OH yeah, can I skip this step since I am kegging?

  1. Condition bottles at room temperature for 2 weeks.
    After this point, the bottles can be stored cool or cold.

or should I store it in keg for a while before I filter and carb it?

Thanks again for all the replies guys

[quote=“ViViDBrew”]OH yeah, can I skip this step since I am kegging?

  1. Condition bottles at room temperature for 2 weeks.
    After this point, the bottles can be stored cool or cold.

or should I store it in keg for a while before I filter and carb it?

Thanks again for all the replies guys[/quote]
The answer to that is not so straight forward. No, you do not need to worry about conditioning the bottles to allow carbonation to develop, but you might still want to give the beer time to mature before you drink it, as the flavors will change (typically for the better). If this wasn’t a wheat beer, I’d tell you to give it 3-4 weeks in the primary or secondary to let it clear before kegging and serving, but wheats are suppose to have some cloudiness. Which suggests you might want to skip the use of your filter for this one.

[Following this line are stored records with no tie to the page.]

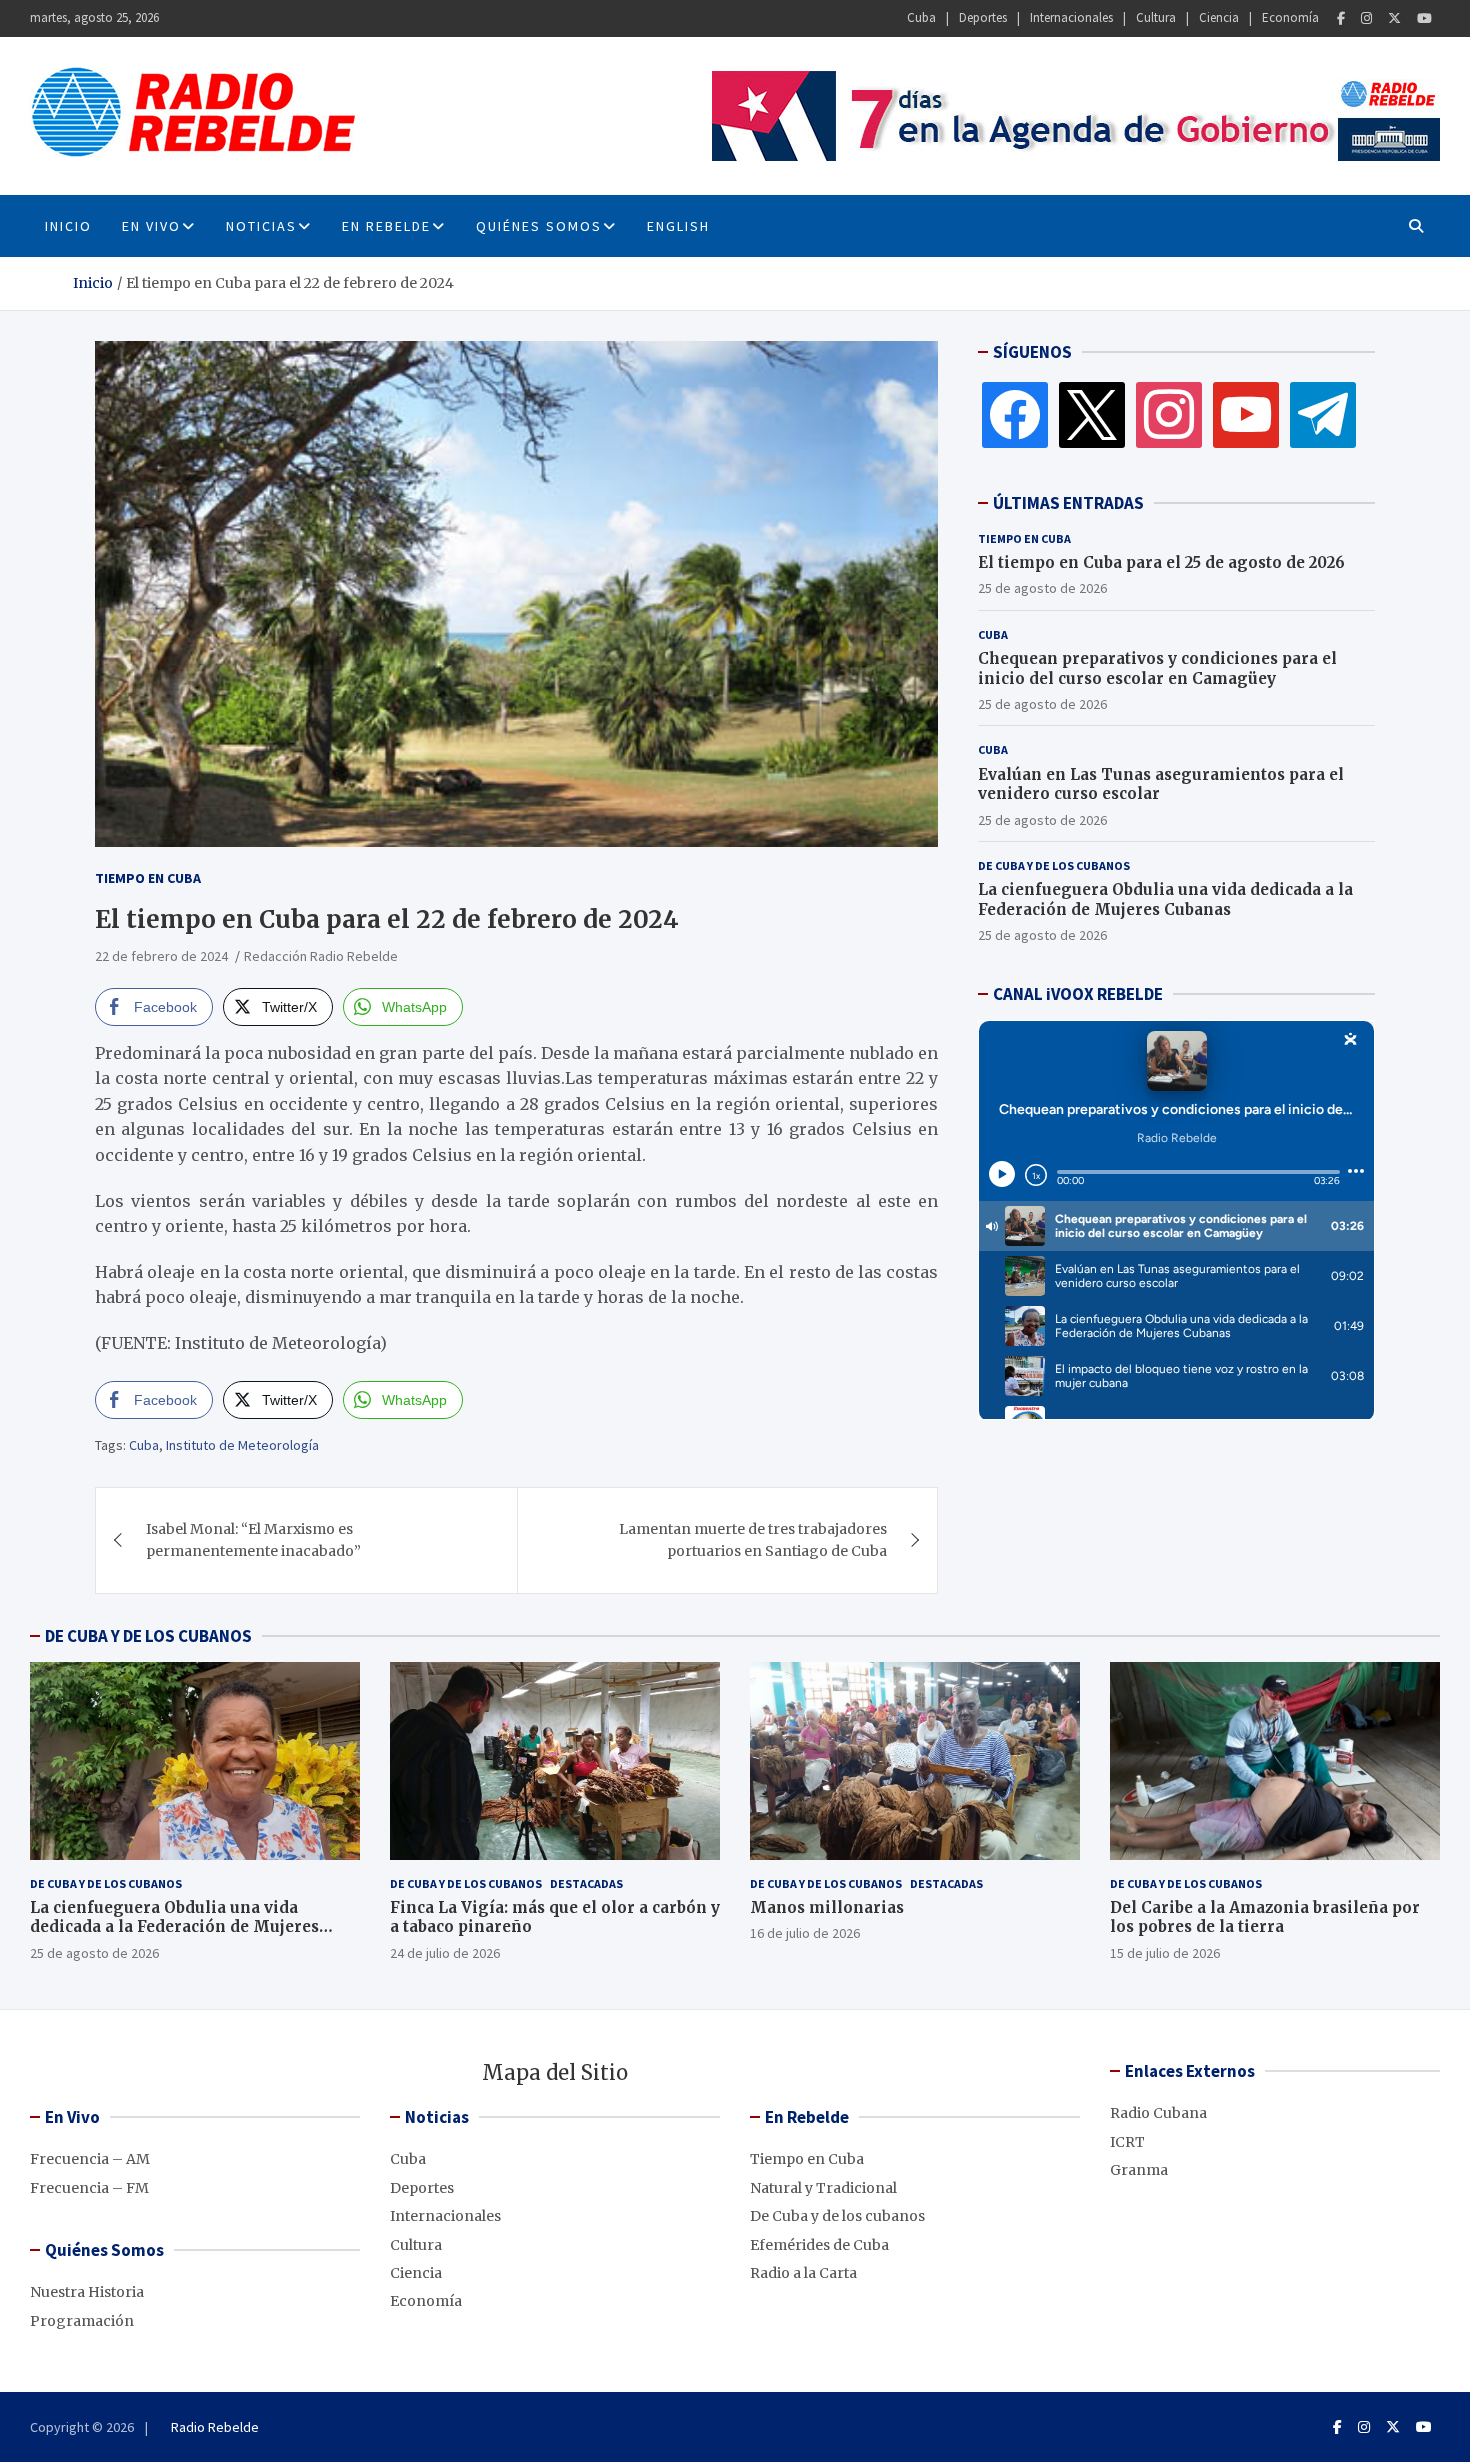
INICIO (68, 226)
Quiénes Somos (539, 226)
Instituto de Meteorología (242, 1445)
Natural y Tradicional (823, 2188)
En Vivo (151, 226)
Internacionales (1071, 17)
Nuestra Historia (87, 2292)
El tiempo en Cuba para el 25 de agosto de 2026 (1161, 562)
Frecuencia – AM (90, 2159)
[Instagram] (1366, 18)
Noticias (261, 226)
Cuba (921, 17)
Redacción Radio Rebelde (321, 956)
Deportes (983, 17)
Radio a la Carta (803, 2273)
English (678, 226)
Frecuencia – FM (89, 2188)
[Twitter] (1394, 18)
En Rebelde (386, 226)
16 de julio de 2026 (805, 1933)
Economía (1290, 17)
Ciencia (1219, 17)
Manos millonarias (827, 1907)
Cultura (1156, 17)
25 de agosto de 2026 (1042, 588)
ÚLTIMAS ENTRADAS (1068, 503)
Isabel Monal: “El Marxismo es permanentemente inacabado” (253, 1540)
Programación (82, 2321)
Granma (1139, 2170)
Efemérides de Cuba (819, 2245)
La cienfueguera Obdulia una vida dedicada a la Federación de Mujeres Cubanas (1165, 899)
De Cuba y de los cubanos (1054, 865)
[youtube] (1246, 414)
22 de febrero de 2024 (161, 956)
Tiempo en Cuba (148, 878)
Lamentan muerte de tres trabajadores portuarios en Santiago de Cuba (753, 1540)
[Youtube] (1424, 18)
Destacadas (586, 1883)
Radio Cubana (1158, 2113)
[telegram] (1323, 414)
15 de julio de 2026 (1165, 1953)
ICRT (1127, 2142)
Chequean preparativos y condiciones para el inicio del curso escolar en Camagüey (1157, 668)
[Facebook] (1341, 18)
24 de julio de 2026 (445, 1953)
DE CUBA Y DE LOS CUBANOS (148, 1636)
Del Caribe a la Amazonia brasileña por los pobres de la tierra (1265, 1917)
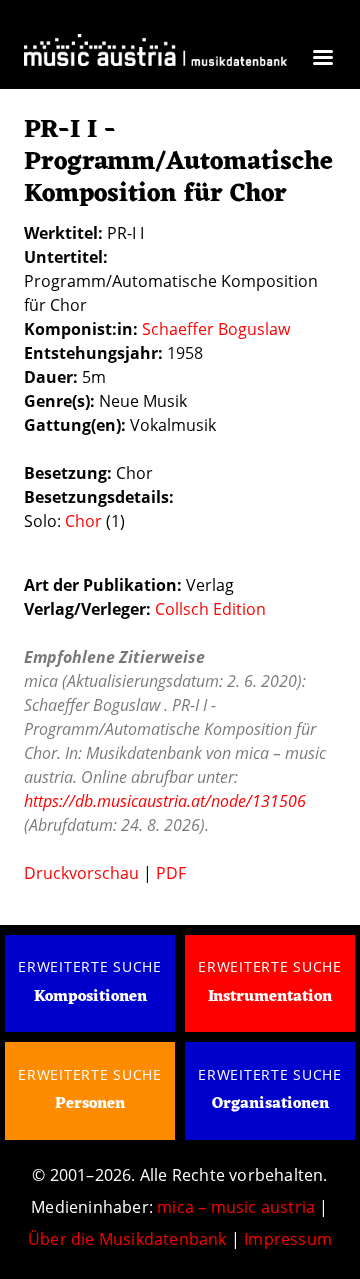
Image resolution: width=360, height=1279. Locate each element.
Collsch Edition (210, 609)
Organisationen (270, 1104)
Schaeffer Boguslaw (216, 329)
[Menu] (322, 59)
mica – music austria (236, 1207)
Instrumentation (270, 997)
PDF (171, 873)
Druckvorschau (81, 873)
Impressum (288, 1239)
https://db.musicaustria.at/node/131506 (165, 801)
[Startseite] (155, 55)
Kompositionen (90, 997)
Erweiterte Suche (90, 966)
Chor (83, 521)
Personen (90, 1104)
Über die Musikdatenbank (127, 1239)
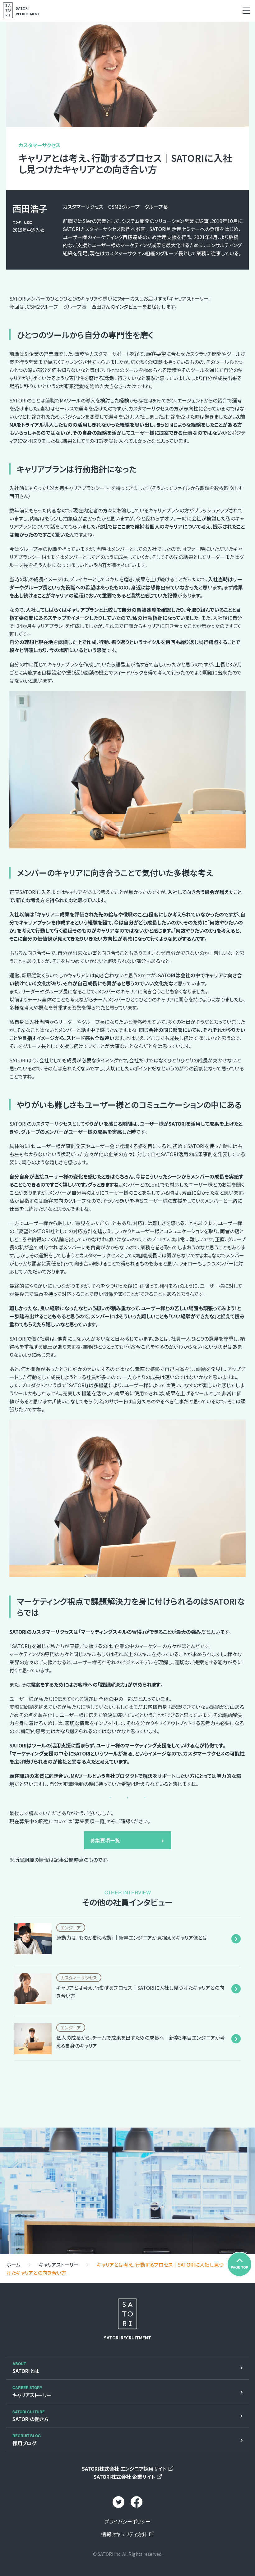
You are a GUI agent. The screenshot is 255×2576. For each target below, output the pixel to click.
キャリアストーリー (58, 2264)
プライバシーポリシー (127, 2521)
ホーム (13, 2264)
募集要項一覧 (105, 1840)
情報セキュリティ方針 (124, 2534)
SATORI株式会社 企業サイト (124, 2476)
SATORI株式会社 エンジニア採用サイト (124, 2468)
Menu (246, 10)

You’re killing me rebuiltcellars :slight_smile: The directions call for 2 weeks in the Primary and no secondary, should I let it sit longer then anyways is what you are saying? Then on to sit in the keg? Should I let it sit uncarb to mature in the keg? Should I keep it cold? I know many of these question may have already been asked else where, but as we already have this thread and new things come about feel it’s easier to ask then to search and get all kinds of mixed results.